Using an Intermediary Often Brings a Higher Price (and better terms)
I recently met with a corporate M&A veteran, someone who had done over 50 acquisitions for Hewlett Packard and Agilent. She said companies that they acquired that were not represented by an M&A firm often “left money on the table” or ended up with less than optimal terms.
I often run into business owners that approach a larger company themselves, and believe the company will treat them fairly in an acquisition. Maybe, but probably not. Many aspects of an acquisition are tax related, and its no coincidence that what is good for the buyer is bad for the seller, and vice versa. The IRS doesn't have to worry much about audits when they know there is a natural, built in check and balance system when one party loses.

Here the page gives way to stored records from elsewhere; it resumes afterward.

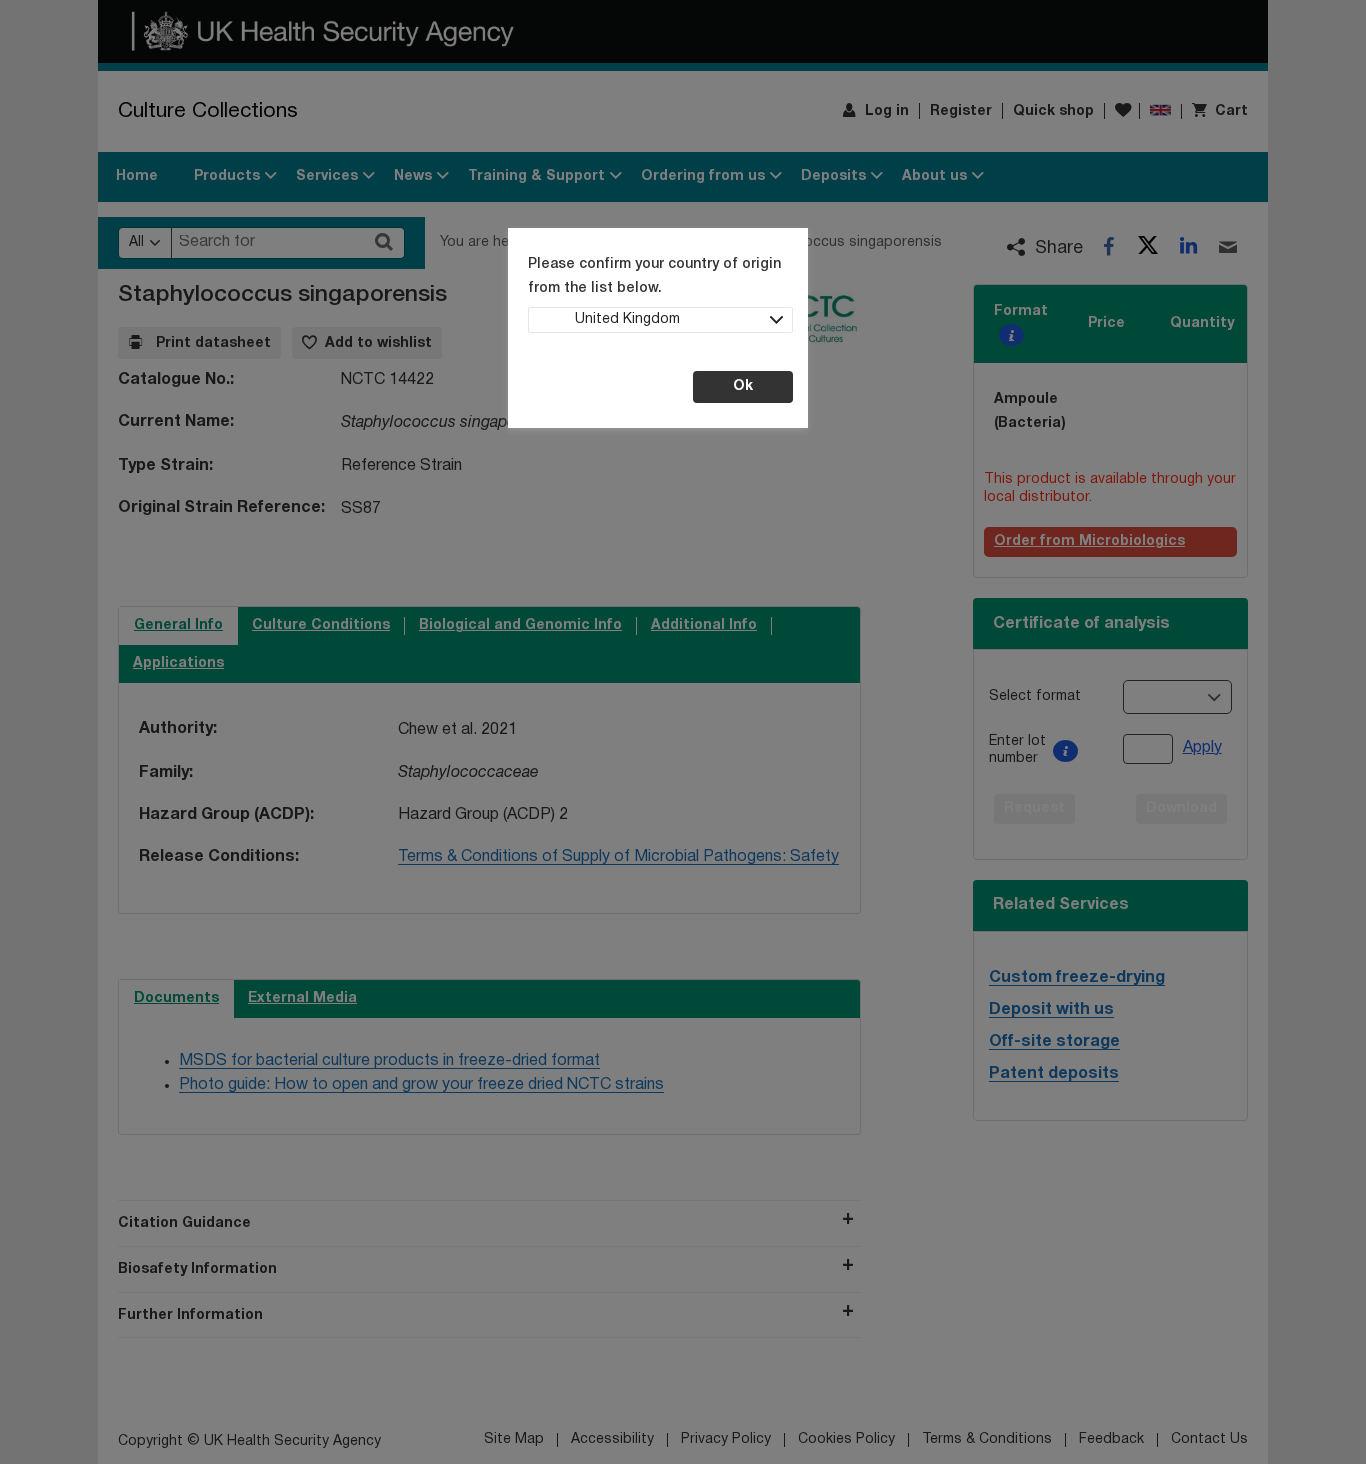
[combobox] (660, 320)
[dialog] (683, 732)
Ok (743, 386)
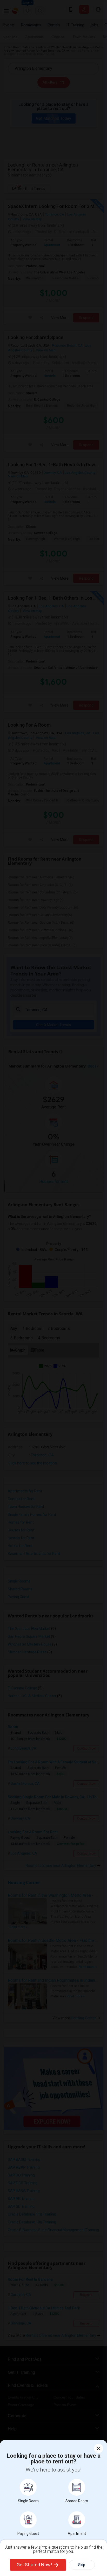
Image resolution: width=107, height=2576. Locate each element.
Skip (81, 2565)
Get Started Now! (34, 2564)
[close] (98, 2448)
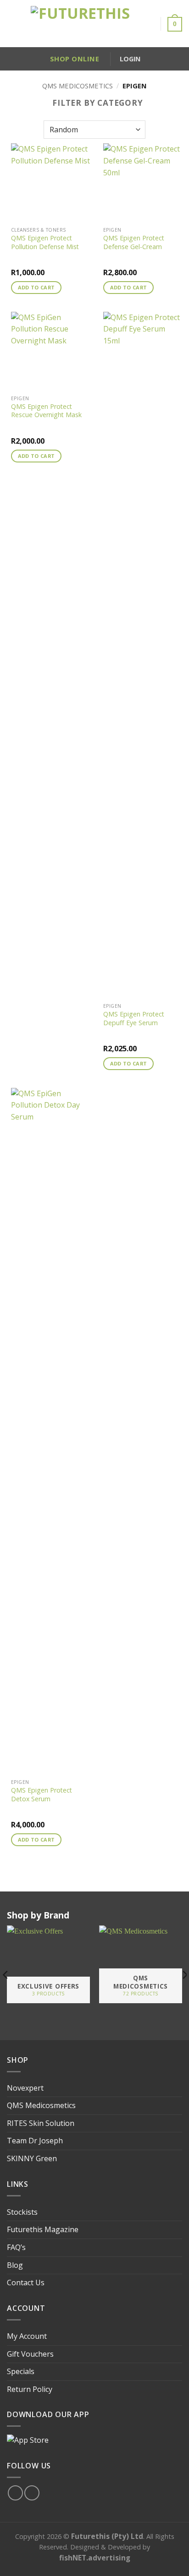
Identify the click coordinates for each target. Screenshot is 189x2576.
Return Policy (29, 2389)
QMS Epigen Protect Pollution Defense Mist (45, 242)
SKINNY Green (32, 2158)
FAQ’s (16, 2247)
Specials (20, 2371)
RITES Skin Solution (40, 2123)
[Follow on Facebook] (15, 2492)
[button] (11, 23)
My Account (27, 2336)
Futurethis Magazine (42, 2229)
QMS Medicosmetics (77, 85)
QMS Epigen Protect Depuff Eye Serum (133, 1018)
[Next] (181, 1974)
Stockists (22, 2212)
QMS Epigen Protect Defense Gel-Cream (133, 242)
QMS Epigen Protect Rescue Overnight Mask (46, 410)
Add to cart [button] (36, 287)
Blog (15, 2265)
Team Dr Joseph (35, 2141)
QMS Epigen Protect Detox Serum (41, 1794)
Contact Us (25, 2282)
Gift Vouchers (30, 2354)
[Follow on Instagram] (31, 2492)
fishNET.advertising (94, 2558)
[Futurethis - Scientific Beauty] (80, 23)
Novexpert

Even after the initial deal is struck, there are often many of these tax related issues, and a buyer (and definitely a buyer's attorney), is going to naturally going to structure a deal that helps them in terms of tax impact and future cash flow – and that hurts the seller. Sometimes a buyer doesn't even know the negative impact something has on a seller until we tell the buyer.
For example, a buyer recently structured a complicated deal recently that attempted to re-distribute the purchase price among different seller groups. They didn't realize that it set up two layers of taxation. Taxed once when paid to one seller group, and then the same money was taxed again upon re-distribution. Whoops. Its sometimes hard enough to pay the tax bill once, but paying it twice can really hurt.